== Assignment ==
Could you copy every line from the material below in which "icon" appears?

== Data provided ==
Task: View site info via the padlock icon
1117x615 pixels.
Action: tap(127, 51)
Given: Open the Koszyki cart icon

---

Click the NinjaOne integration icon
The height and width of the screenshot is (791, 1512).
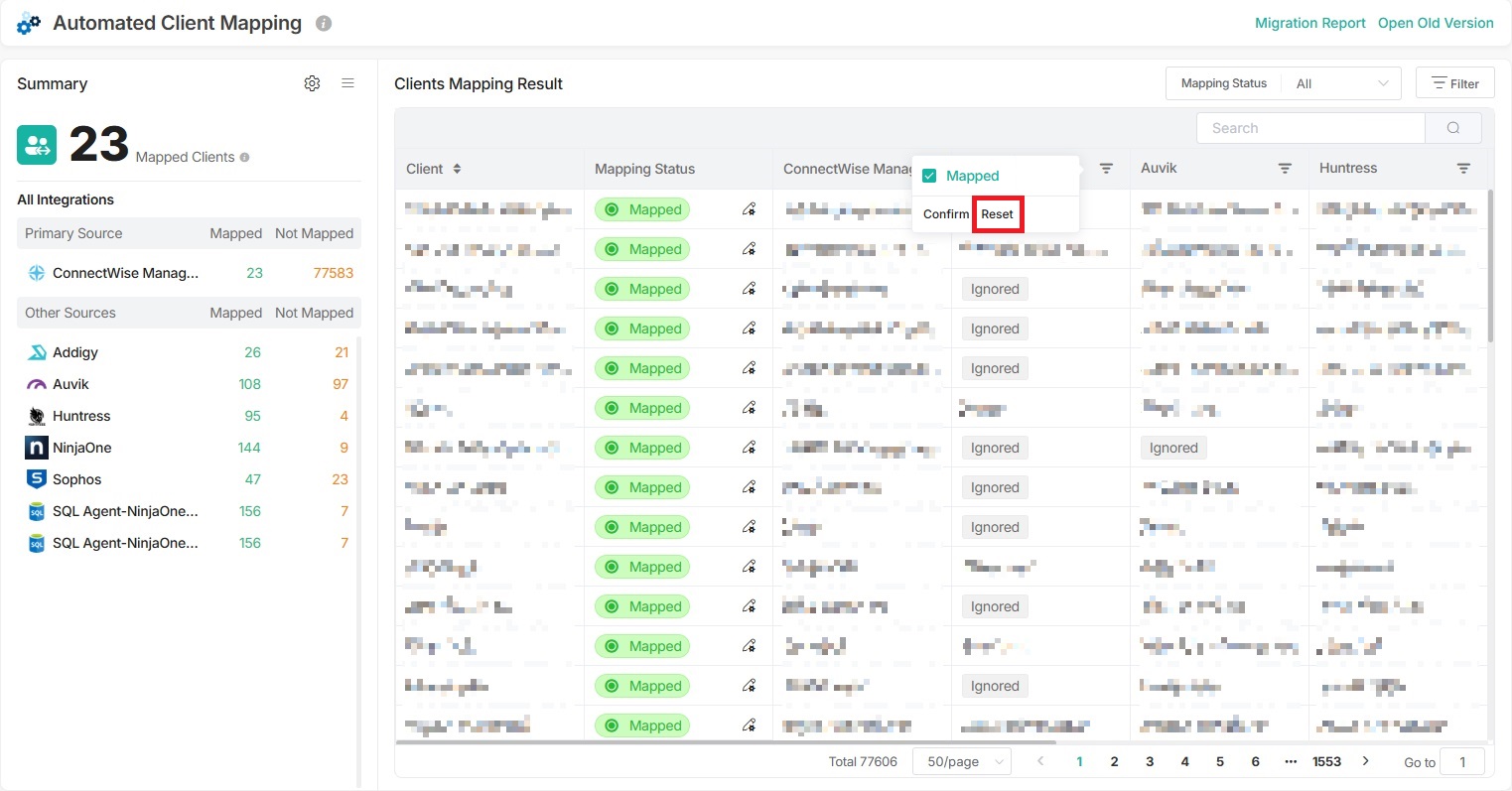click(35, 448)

== Written response ==
Task: View site info via the padlock icon
Given: Open the Koszyki cart icon
Click the NinjaOne integration icon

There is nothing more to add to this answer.